Copy the following data word for word, from the line containing "Where should I click to: Focus the Search" up to and including the line containing "Open the Weld".

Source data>
^^^^^^^^
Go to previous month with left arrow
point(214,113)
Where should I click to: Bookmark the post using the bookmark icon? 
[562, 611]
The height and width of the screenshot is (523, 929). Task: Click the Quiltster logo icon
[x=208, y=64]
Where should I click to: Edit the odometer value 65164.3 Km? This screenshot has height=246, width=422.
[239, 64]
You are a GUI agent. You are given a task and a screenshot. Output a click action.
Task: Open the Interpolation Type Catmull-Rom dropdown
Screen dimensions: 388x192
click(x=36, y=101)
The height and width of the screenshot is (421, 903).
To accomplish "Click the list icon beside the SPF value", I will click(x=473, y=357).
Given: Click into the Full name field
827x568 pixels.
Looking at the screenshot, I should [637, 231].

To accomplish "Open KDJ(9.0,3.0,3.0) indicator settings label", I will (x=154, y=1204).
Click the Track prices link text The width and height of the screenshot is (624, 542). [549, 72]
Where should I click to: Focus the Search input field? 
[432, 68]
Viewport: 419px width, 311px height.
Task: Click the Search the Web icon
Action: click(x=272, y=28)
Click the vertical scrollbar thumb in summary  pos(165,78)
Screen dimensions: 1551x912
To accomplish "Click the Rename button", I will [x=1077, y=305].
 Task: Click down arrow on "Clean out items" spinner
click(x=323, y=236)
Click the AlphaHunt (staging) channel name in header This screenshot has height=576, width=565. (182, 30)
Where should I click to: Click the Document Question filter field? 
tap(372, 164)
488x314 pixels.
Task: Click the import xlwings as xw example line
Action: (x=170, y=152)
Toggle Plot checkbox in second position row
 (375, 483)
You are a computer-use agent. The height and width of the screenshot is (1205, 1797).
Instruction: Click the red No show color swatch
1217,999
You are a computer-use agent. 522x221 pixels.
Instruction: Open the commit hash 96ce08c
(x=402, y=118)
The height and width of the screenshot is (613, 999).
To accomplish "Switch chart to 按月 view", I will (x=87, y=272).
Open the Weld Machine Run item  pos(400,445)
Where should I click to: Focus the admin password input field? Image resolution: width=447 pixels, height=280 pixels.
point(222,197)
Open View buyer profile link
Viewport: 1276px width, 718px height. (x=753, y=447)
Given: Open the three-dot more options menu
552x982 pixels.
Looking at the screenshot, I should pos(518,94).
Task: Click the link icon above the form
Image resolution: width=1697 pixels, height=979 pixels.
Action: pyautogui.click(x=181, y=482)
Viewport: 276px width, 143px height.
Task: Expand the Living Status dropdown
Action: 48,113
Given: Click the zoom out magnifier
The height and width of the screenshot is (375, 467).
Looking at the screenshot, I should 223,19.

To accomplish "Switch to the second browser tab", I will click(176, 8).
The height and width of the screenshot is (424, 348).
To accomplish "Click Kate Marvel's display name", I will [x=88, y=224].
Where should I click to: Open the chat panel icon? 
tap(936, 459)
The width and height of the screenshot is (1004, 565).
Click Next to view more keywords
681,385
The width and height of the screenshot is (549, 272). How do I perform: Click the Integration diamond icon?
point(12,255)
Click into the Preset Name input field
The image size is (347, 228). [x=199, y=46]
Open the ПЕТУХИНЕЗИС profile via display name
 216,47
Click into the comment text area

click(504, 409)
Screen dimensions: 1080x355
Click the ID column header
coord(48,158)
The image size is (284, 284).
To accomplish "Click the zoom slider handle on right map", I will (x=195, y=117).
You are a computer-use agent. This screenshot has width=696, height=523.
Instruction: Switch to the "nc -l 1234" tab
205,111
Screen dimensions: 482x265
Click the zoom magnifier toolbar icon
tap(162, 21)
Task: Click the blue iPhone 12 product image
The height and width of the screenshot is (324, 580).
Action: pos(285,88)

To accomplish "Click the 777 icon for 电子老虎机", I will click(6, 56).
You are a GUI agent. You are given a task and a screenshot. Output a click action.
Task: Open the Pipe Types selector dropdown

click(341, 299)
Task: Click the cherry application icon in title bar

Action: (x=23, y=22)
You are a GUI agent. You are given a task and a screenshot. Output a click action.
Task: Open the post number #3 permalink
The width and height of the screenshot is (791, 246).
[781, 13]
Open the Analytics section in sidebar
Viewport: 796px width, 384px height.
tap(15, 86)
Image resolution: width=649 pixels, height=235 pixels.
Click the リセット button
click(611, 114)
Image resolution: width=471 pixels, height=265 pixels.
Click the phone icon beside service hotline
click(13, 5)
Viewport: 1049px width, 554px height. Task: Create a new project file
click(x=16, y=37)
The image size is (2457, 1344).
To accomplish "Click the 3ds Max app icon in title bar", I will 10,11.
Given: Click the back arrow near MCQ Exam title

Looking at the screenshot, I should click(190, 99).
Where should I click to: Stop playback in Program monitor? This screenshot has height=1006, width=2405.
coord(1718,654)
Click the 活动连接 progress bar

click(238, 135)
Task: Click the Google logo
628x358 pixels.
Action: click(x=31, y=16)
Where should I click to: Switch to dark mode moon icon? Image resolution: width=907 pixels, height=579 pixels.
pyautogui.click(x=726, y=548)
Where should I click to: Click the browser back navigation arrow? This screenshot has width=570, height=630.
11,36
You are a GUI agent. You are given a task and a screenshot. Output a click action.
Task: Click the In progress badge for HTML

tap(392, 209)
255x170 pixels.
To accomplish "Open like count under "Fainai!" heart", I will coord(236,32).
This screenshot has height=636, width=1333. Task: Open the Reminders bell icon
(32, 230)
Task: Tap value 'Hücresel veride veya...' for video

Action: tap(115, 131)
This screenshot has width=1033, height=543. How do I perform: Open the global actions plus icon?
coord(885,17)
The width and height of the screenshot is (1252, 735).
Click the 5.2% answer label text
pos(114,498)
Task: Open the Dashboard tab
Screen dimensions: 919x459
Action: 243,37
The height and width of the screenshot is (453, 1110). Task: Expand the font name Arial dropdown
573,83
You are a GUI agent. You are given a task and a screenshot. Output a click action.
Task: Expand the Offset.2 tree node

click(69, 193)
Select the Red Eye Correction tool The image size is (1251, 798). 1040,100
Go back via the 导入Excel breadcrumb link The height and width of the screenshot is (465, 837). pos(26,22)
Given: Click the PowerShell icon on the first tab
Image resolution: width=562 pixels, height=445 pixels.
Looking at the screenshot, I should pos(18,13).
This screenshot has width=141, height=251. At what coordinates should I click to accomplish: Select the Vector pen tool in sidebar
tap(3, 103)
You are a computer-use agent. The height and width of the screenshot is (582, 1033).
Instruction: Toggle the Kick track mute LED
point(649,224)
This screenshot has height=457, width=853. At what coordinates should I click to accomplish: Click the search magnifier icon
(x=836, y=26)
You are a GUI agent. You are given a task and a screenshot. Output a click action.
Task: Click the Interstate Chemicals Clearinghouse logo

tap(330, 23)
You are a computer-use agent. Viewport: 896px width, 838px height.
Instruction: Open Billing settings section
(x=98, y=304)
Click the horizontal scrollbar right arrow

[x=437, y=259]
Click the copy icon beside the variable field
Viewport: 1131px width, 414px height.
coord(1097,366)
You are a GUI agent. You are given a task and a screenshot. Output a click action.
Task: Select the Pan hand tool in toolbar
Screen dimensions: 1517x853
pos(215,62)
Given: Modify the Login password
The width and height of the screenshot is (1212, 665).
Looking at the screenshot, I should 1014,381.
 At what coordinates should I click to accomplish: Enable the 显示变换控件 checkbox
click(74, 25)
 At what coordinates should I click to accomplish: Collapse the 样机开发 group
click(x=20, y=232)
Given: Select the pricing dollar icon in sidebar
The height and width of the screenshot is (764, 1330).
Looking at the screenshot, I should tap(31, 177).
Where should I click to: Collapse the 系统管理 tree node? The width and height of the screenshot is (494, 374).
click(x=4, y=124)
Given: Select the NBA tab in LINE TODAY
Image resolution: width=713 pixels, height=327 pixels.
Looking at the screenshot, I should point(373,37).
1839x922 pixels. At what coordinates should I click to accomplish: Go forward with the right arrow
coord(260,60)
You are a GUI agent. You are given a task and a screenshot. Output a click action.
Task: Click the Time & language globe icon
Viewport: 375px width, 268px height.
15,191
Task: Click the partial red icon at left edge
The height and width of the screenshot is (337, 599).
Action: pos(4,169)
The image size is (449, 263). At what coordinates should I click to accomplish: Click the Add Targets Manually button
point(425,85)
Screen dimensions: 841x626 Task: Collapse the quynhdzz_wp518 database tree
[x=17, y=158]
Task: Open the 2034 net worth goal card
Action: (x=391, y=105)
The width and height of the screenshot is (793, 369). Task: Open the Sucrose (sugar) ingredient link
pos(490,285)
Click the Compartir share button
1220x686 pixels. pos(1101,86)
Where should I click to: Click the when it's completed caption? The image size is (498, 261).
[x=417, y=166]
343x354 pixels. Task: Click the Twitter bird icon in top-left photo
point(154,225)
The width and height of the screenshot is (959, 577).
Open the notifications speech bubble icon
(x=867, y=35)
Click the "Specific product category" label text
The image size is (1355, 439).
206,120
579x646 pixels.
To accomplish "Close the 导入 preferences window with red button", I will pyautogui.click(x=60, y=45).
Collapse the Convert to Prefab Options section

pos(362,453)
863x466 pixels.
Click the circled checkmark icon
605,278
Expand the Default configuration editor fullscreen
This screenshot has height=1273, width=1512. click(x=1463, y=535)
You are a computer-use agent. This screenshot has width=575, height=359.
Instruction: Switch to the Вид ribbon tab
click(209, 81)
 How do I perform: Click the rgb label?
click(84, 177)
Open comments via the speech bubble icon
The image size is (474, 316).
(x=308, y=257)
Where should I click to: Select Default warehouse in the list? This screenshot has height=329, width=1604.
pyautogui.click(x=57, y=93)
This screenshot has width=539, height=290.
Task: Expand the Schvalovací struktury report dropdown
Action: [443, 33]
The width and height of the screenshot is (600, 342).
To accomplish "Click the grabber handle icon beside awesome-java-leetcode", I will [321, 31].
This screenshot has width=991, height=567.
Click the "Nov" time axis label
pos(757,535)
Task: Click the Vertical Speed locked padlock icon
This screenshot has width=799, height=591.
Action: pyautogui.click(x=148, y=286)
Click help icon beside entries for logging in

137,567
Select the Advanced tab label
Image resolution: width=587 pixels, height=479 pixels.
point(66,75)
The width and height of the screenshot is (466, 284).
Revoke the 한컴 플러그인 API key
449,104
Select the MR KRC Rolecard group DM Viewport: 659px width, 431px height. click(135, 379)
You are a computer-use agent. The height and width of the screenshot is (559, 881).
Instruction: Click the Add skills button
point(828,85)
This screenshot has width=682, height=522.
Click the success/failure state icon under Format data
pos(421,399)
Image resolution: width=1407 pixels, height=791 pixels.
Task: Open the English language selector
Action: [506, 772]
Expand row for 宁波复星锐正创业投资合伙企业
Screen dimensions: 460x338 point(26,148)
^^^^^^^^
Solution for this task>
Where should I click to: Focus the Search input field? 
[432, 68]
Viewport: 419px width, 311px height.
Task: Click the Search the Web icon
Action: click(x=272, y=28)
Click the vertical scrollbar thumb in summary  pos(165,78)
Screen dimensions: 1551x912
To accomplish "Click the Rename button", I will [x=1077, y=305].
 Task: Click down arrow on "Clean out items" spinner
click(x=323, y=236)
Click the AlphaHunt (staging) channel name in header This screenshot has height=576, width=565. (182, 30)
Where should I click to: Click the Document Question filter field? 
tap(372, 164)
488x314 pixels.
Task: Click the import xlwings as xw example line
Action: (x=170, y=152)
Toggle Plot checkbox in second position row
 (375, 483)
You are a computer-use agent. The height and width of the screenshot is (1205, 1797).
Instruction: Click the red No show color swatch
1217,999
You are a computer-use agent. 522x221 pixels.
Instruction: Open the commit hash 96ce08c
(x=402, y=118)
The height and width of the screenshot is (613, 999).
To accomplish "Switch chart to 按月 view", I will (x=87, y=272).
Open the Weld Machine Run item  pos(400,445)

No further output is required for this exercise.